RECORDED DATA Block Start

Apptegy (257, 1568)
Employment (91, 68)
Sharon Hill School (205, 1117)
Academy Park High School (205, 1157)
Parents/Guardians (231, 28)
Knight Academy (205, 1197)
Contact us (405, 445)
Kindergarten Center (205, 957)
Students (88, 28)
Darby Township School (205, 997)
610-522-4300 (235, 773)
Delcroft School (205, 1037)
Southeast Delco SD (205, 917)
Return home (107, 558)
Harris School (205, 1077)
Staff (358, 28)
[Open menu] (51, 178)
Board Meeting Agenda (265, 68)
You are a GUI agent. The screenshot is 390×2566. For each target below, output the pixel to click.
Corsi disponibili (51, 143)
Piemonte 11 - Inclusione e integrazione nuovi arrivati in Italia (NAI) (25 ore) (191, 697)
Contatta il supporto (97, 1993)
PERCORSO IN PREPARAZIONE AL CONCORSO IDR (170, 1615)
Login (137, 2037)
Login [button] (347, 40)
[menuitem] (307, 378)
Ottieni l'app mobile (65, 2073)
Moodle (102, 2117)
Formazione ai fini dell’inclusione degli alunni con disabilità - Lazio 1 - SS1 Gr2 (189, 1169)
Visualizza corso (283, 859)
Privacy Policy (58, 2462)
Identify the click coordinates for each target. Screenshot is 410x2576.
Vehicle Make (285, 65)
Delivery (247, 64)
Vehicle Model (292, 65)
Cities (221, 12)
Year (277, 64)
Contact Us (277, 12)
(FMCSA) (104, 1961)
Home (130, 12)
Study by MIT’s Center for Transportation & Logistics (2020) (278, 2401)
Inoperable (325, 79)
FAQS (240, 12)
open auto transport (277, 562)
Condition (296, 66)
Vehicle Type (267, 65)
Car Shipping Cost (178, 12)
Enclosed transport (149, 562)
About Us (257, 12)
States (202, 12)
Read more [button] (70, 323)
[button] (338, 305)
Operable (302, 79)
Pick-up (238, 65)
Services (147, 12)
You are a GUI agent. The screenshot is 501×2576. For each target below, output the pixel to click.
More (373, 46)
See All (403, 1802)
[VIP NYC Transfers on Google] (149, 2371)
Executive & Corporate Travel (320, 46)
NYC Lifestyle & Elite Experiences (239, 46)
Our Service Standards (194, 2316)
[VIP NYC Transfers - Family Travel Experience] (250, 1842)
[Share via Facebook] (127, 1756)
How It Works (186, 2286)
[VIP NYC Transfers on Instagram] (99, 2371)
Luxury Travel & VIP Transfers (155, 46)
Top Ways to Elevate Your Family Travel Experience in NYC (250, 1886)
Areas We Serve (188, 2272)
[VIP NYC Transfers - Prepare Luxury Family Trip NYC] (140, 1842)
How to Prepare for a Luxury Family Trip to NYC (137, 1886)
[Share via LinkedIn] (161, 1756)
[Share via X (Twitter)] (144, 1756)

RECORDED DATA Block End

• EXERCISE BRIEF: Starting at the line above that contains "Login (137, 2037)", repeat each line exactly up to and including the line that contains "[Share via Facebook] (127, 1756)", and stop there.

• EXERCISE OUTPUT:
Login (137, 2037)
Login [button] (347, 40)
[menuitem] (307, 378)
Ottieni l'app mobile (65, 2073)
Moodle (102, 2117)
Formazione ai fini dell’inclusione degli alunni con disabilità - Lazio 1 - SS1 Gr2 (189, 1169)
Visualizza corso (283, 859)
Privacy Policy (58, 2462)
Identify the click coordinates for each target. Screenshot is 410x2576.
Vehicle Make (285, 65)
Delivery (247, 64)
Vehicle Model (292, 65)
Cities (221, 12)
Year (277, 64)
Contact Us (277, 12)
(FMCSA) (104, 1961)
Home (130, 12)
Study by MIT’s Center for Transportation & Logistics (2020) (278, 2401)
Inoperable (325, 79)
FAQS (240, 12)
open auto transport (277, 562)
Condition (296, 66)
Vehicle Type (267, 65)
Car Shipping Cost (178, 12)
Enclosed transport (149, 562)
About Us (257, 12)
States (202, 12)
Read more [button] (70, 323)
[button] (338, 305)
Operable (302, 79)
Pick-up (238, 65)
Services (147, 12)
You are a GUI agent. The screenshot is 501×2576. For each target below, output the pixel to click.
More (373, 46)
See All (403, 1802)
[VIP NYC Transfers on Google] (149, 2371)
Executive & Corporate Travel (320, 46)
NYC Lifestyle & Elite Experiences (239, 46)
Our Service Standards (194, 2316)
[VIP NYC Transfers - Family Travel Experience] (250, 1842)
[Share via Facebook] (127, 1756)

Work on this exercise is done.